The Holy Fathers of the Church, when they discussed the observance of physical fasts, called them “not the hating of the body, but, rather, the killing of sin”. In pre-revolutionary Russia, those who were seriously ill, pregnant women, nursing mothers, soldiers, manual labourers, and travellers were considered exempt from following the rules concerning abstention form certain foods. However, such people were still held to an observance of the spiritual fast, so, they abstained from attending entertainments, and they sought absolution in confession if they violated the fast from the passions.

During the weekdays of the Great Lent, that is, from Monday to Friday, the normal Divine Liturgy is not served, with the exception of the great holy day of the Annunciation on 25 March/7 April. In place of the normal liturgy, on Wednesday and Friday evenings the Liturgy of the Presanctified Gifts is served so that the faithful can receive the Eucharist during the week. It is usual practise amongst believers to devote one of the six weeks of the Lent (most commonly, the first week) to a more rigorous observance of prayer, fasting, and attendance at various services. Then, on the Saturday or Sunday of that week, they go to confession, are absolved, and receive the Eucharist.

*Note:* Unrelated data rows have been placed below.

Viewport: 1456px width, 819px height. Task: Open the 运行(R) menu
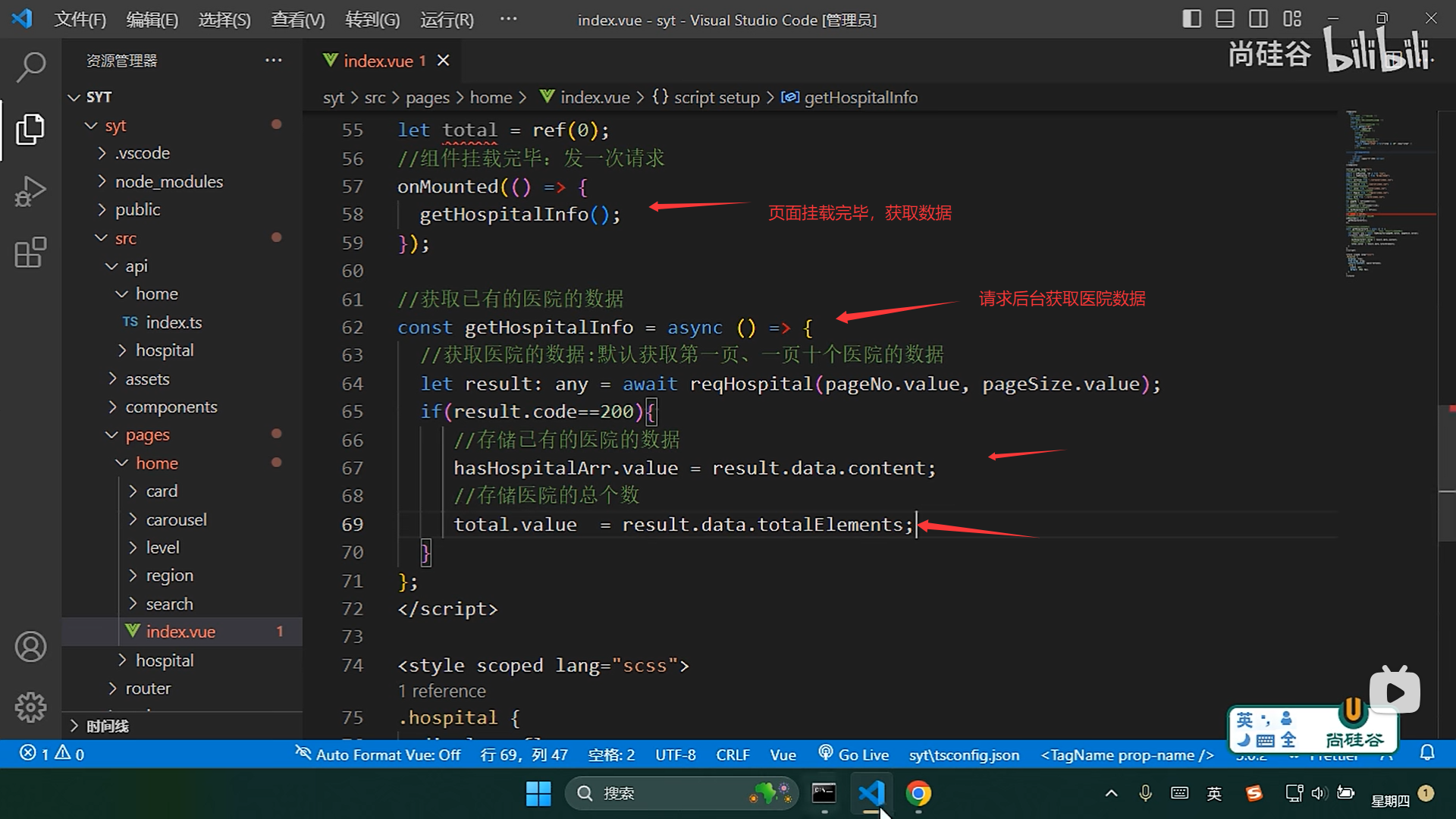[x=447, y=20]
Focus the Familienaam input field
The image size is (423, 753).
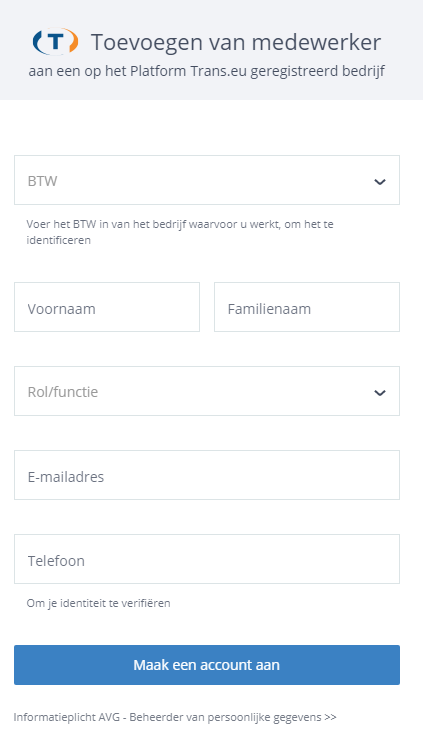(x=307, y=307)
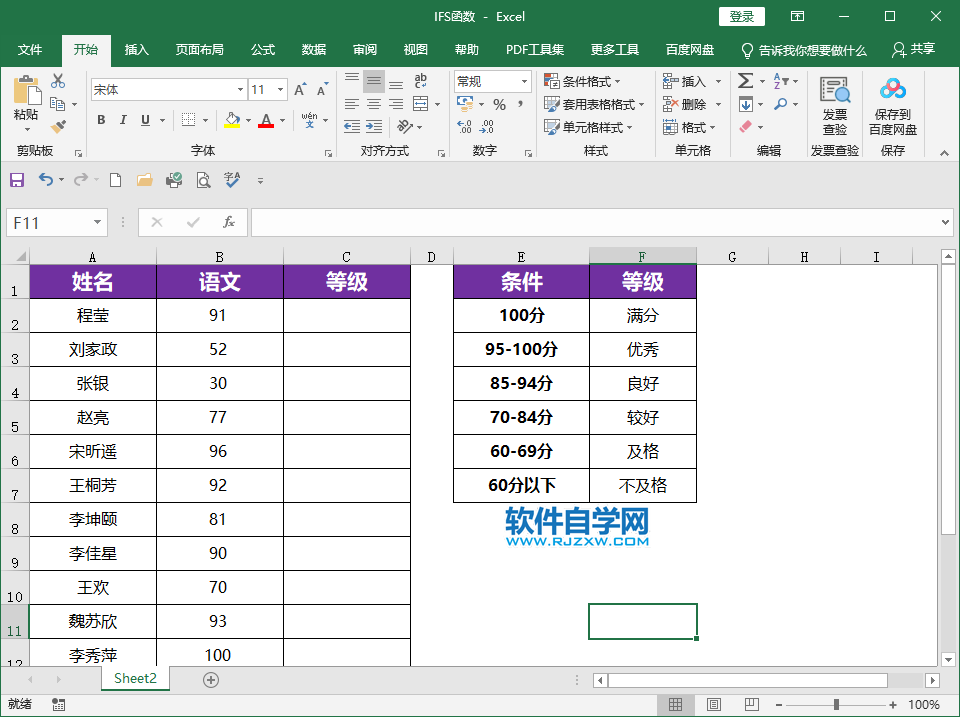Click the 登录 login button

click(742, 16)
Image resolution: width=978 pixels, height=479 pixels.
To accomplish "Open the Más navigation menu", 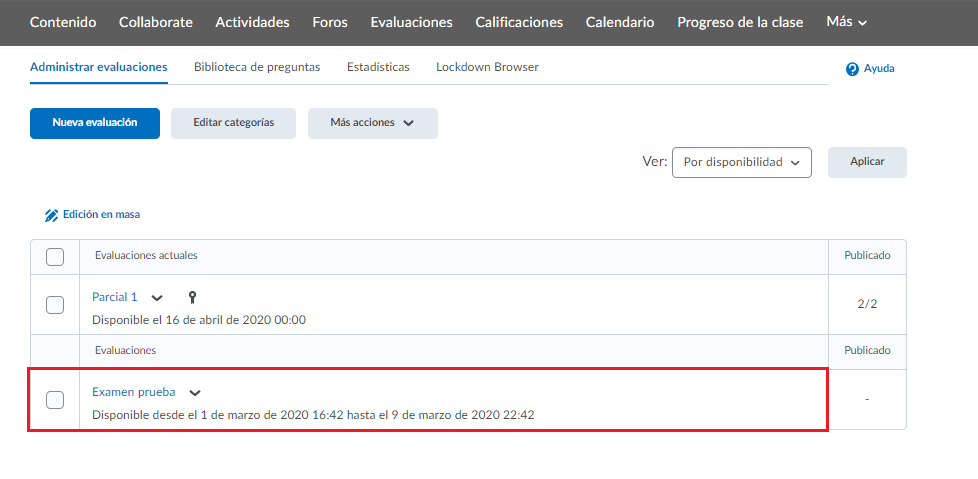I will (846, 22).
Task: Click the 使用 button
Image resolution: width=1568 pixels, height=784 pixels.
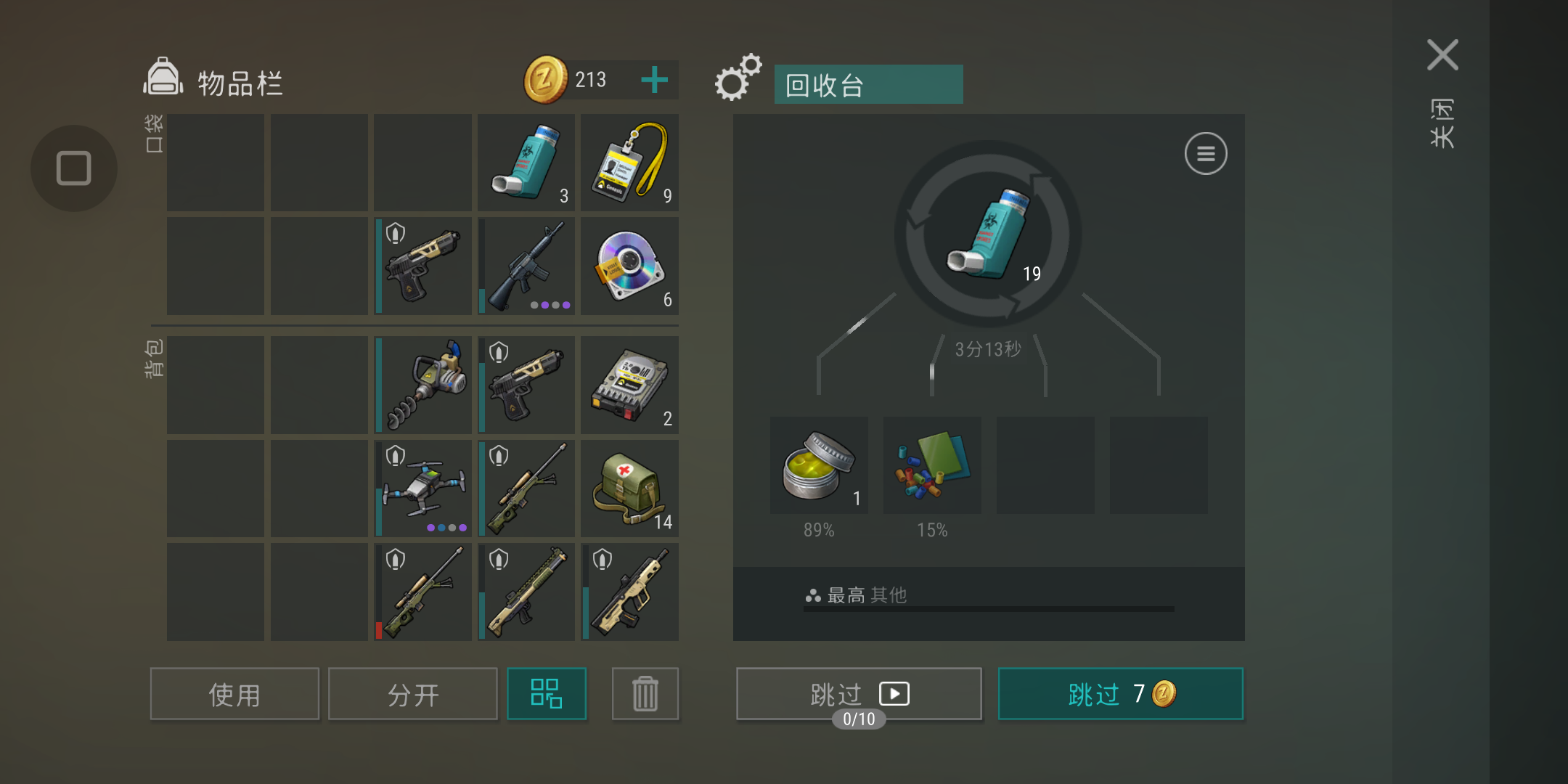Action: [234, 693]
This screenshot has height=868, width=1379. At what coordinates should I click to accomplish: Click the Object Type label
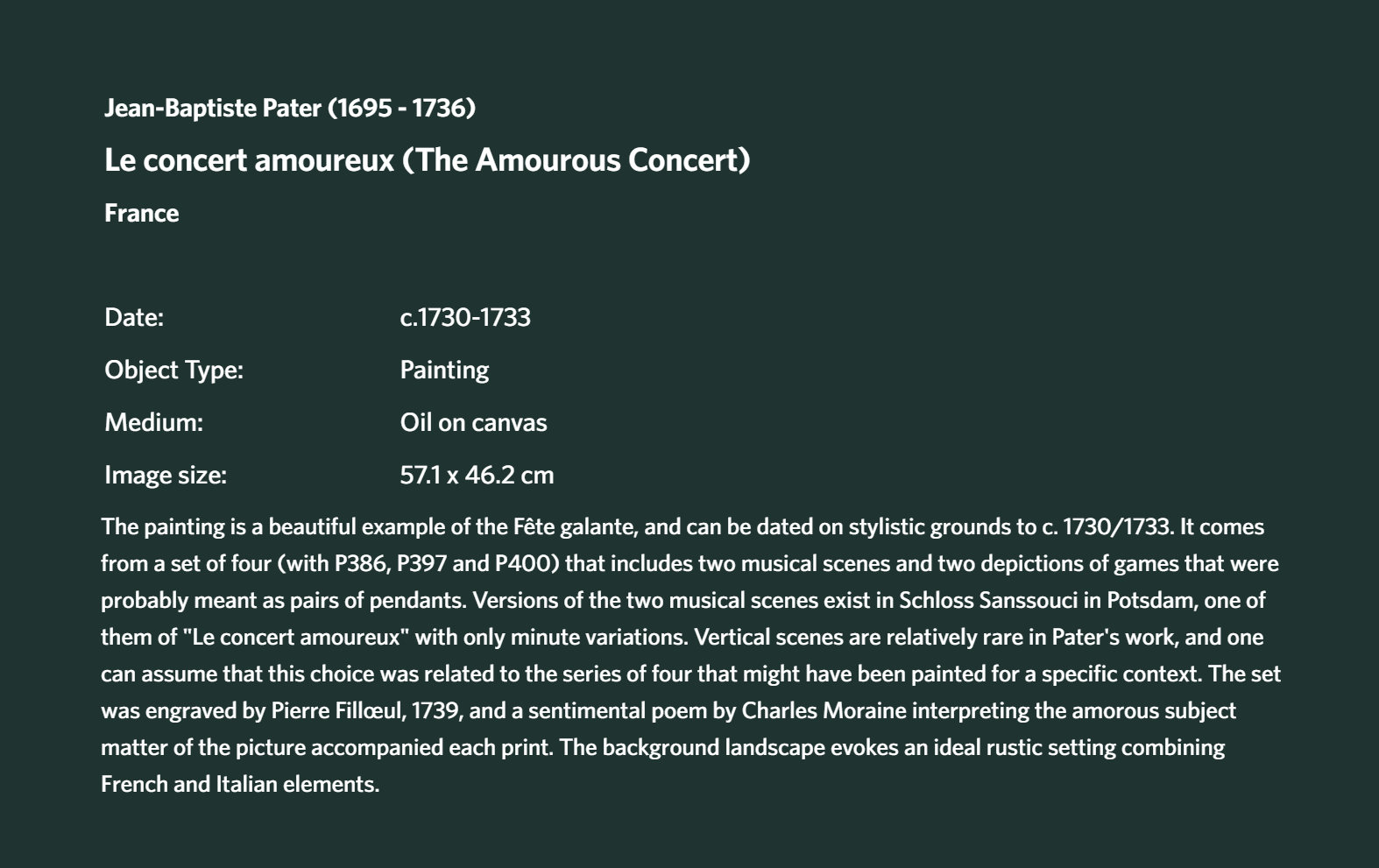pos(173,370)
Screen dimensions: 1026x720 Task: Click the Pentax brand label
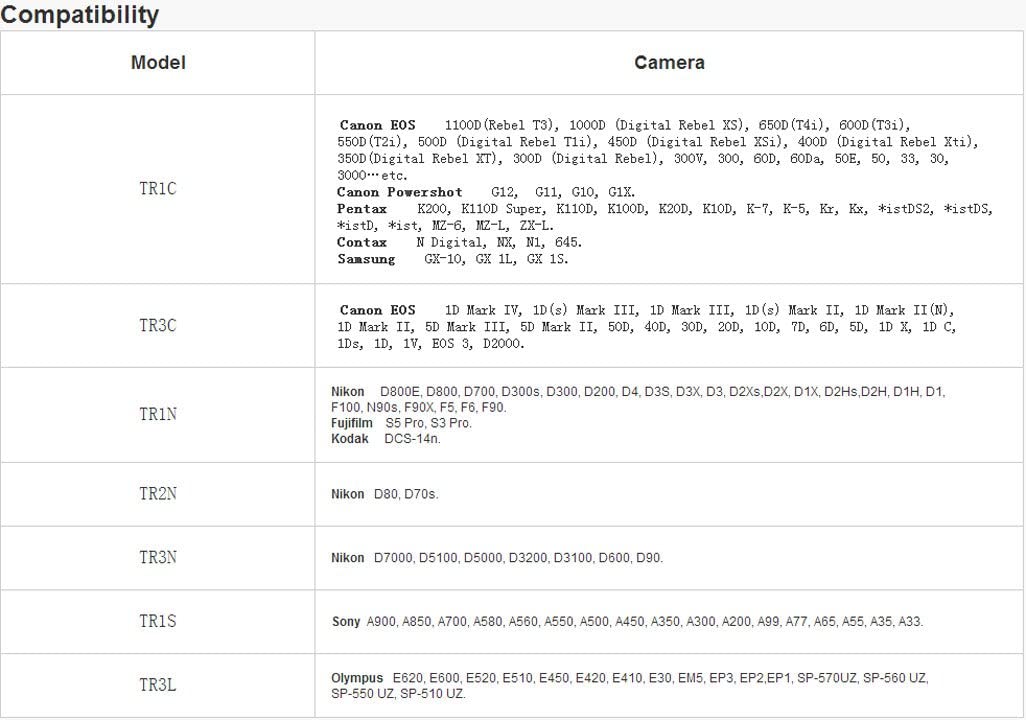tap(362, 209)
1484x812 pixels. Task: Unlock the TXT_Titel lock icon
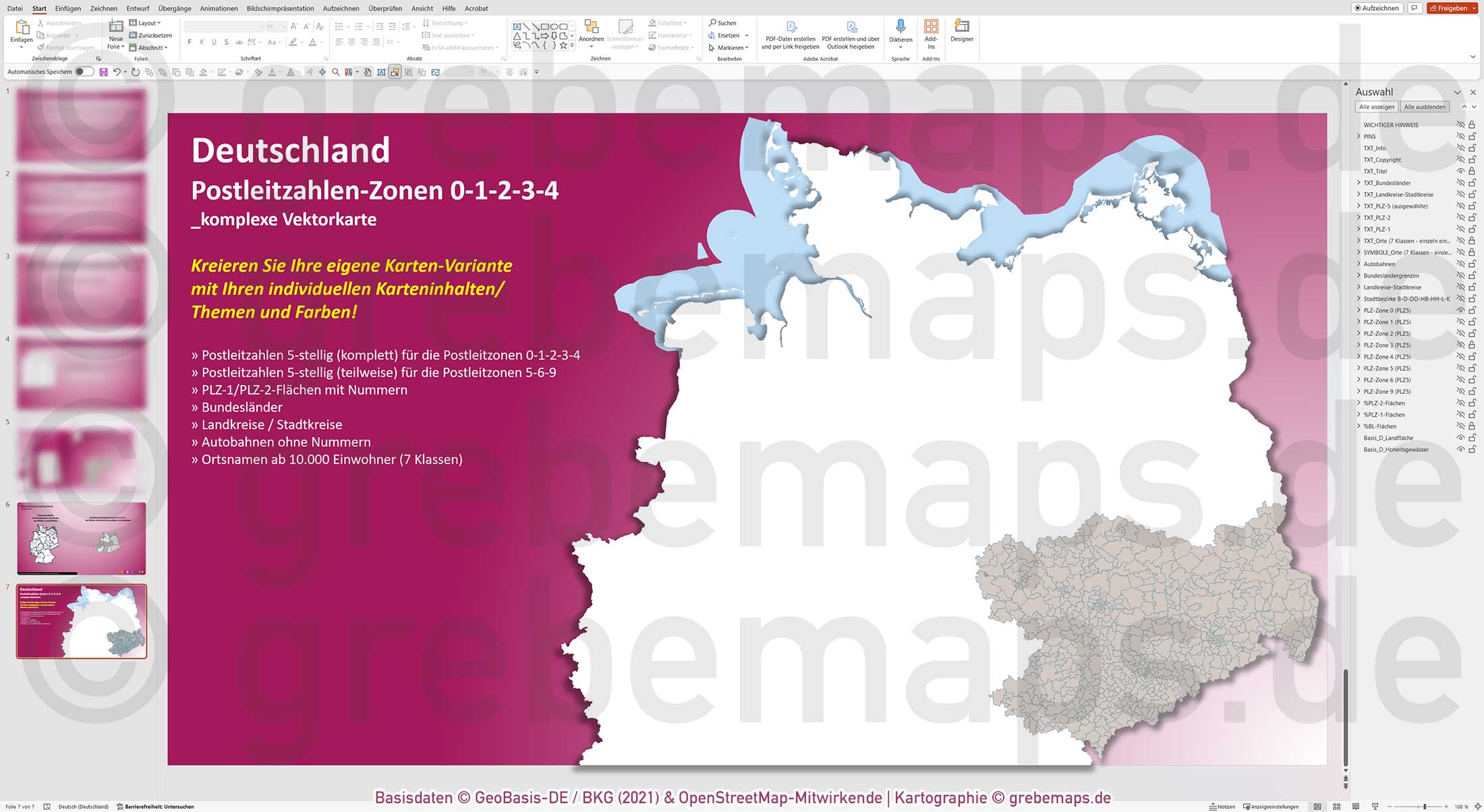point(1471,171)
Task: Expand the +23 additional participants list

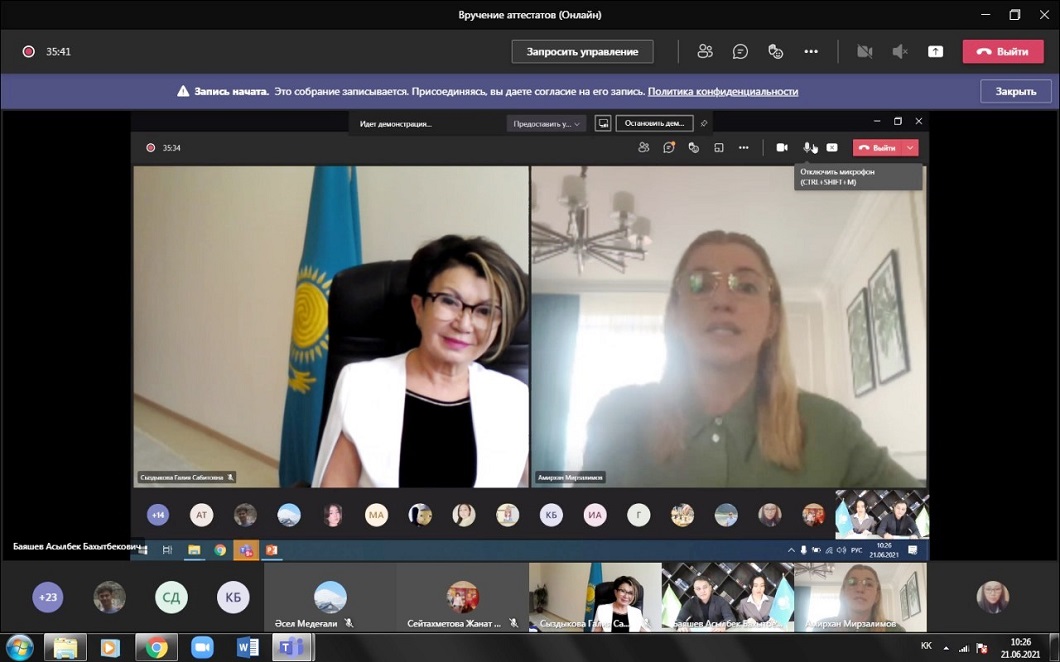Action: point(47,597)
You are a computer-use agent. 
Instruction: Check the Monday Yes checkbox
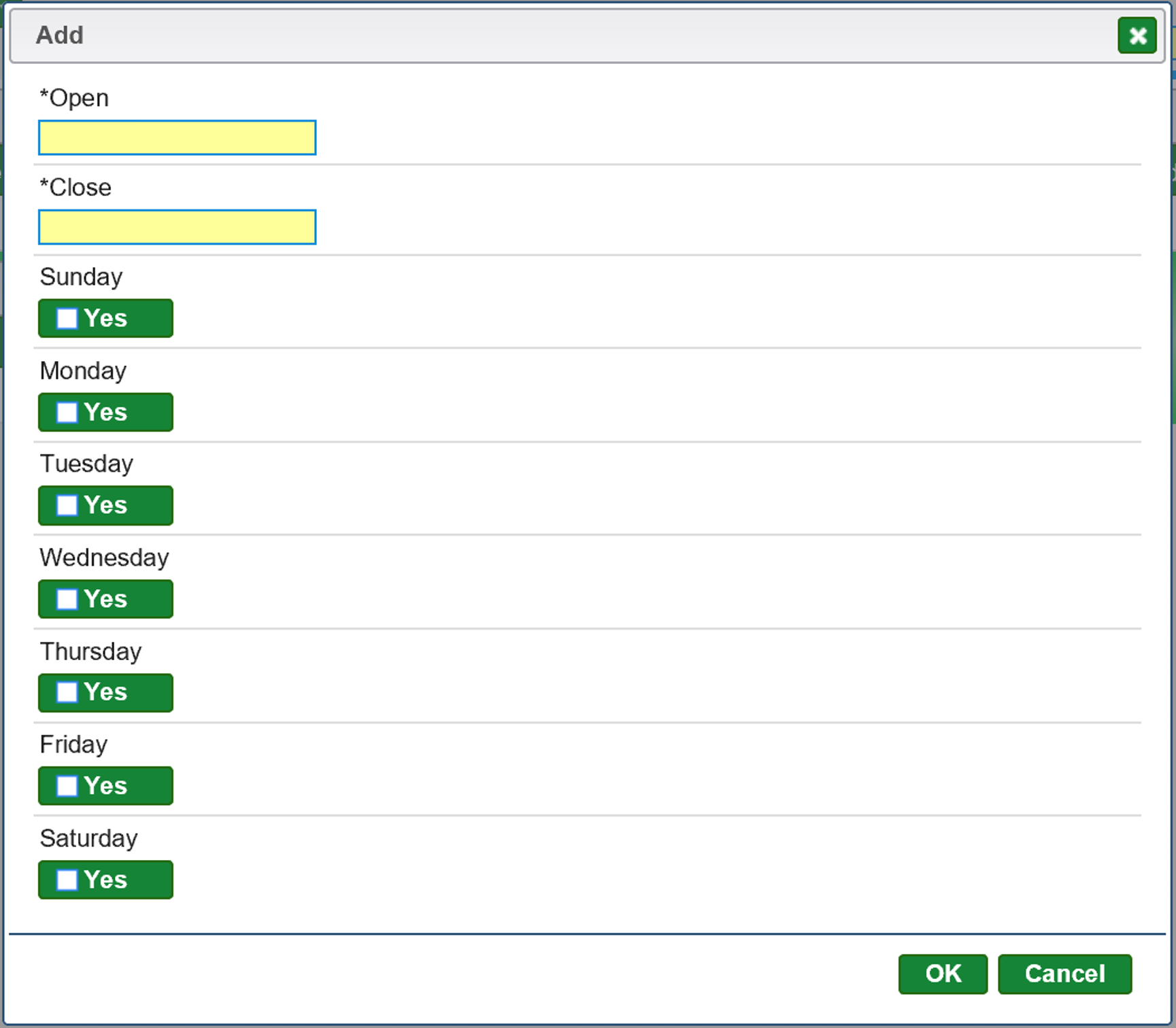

During the entire course of the Great Lent the Church asks believers to abstain from meat, milk, eggs, and fish, in all their forms, and they should not even be an ingredient of the foods we eat. Fish is permitted only on the great holy day of the Annunciation of the Most Holy Mother of God on 25 March/7 April and on Palm Sunday/the Entrance of the Lord into Jerusalem, which this year falls on 20 April. However, on Lazarus Saturday (falling on 19 April this year) we are allowed to eat caviar/fish roe. Forgiveness Sunday, the last day before the start of the Great Lent, is the last day that we eat non-Lenten food. That is, non-Lenten food that is not meat, for we abstain from meat during the week of Maslenitsa.

The lamps are dimmed in the churches during the Great Lent, and the clergy dress in sombre dark purple vestments, which strengthens the spirit of prayer and repentance amongst the faithful. The Great Lent concludes (after Holy Week, which is not technically a part of Lent) with the greatest holiday in the Christian calendar, Easter, the celebration of the resurrection of our Lord and Saviour Christ from the dead in the flesh. This year, Easter shall fall on 27 April.